# start of DOCUMENT EXTRACT

Tag Archives: Ann-Margret

The Cheap Detective (1978, Robert Moore)

It was until after The Cheap Detective was over I realized there’s never anything about Peter Falk’s fee. It’s not clear whether he’s cheap or not. It’s never addressed. It’s one of the many things Neil Simon’s screenplay never gets around to addressing, like if the third act is all a scheme or if it’s all coincidental. It doesn’t much matter–by the third act, The Cheap Detective is so overflowing with characters (there are twenty-three actors listed in the opening titles), and the movie’s less than ninety minutes, it’d be impossible to fit in a good scheme reveal. Not to say the ending is satisfactory. It’s still lazy. It’s just easy to understand why Simon didn’t try for anything ambitious. The movie’s just too crowded.

# end of DOCUMENT EXTRACT
# start of DATA LINES

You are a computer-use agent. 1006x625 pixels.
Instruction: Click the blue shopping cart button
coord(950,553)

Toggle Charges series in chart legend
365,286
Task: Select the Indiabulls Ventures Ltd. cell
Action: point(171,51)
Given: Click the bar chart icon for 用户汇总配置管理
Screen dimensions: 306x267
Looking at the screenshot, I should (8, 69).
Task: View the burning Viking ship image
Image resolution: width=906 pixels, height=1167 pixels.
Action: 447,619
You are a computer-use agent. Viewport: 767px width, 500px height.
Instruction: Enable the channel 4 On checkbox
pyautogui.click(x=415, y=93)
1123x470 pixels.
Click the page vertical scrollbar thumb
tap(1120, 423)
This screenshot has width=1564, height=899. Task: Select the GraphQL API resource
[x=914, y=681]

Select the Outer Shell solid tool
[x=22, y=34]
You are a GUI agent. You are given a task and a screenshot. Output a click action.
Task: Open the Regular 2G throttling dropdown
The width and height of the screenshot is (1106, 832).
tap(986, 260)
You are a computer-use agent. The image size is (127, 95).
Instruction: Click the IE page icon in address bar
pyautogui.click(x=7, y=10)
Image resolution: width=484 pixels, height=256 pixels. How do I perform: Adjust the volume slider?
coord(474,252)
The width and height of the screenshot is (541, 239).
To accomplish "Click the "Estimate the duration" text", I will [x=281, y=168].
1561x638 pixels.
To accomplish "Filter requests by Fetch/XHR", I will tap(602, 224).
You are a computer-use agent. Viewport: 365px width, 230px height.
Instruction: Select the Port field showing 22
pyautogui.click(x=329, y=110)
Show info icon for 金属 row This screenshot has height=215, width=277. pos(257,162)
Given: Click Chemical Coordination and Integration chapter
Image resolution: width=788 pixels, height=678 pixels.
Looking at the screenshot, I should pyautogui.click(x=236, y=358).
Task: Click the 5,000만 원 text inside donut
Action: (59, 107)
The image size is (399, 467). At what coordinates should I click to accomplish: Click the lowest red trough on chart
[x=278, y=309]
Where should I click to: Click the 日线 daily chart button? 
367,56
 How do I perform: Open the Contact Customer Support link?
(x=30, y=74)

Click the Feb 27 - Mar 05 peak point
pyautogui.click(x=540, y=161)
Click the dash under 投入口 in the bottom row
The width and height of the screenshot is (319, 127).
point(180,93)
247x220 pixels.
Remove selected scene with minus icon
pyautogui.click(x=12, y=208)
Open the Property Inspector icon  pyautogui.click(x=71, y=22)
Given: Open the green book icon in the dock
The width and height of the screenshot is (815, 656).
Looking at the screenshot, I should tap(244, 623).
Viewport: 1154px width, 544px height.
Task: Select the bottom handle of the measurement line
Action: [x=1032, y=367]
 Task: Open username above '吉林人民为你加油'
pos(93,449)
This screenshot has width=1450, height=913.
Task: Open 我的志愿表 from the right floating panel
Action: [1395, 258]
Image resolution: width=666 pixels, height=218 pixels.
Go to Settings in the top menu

# end of DATA LINES

Answer these questions using the review of The Cheap Detective.
1. In what year was the film released, and who directed it?
2. Whose screenplay does the review discuss?
3. How many actors are listed in the film's opening titles?

1. 1978, directed by Robert Moore.
2. Neil Simon's.
3. Twenty-three.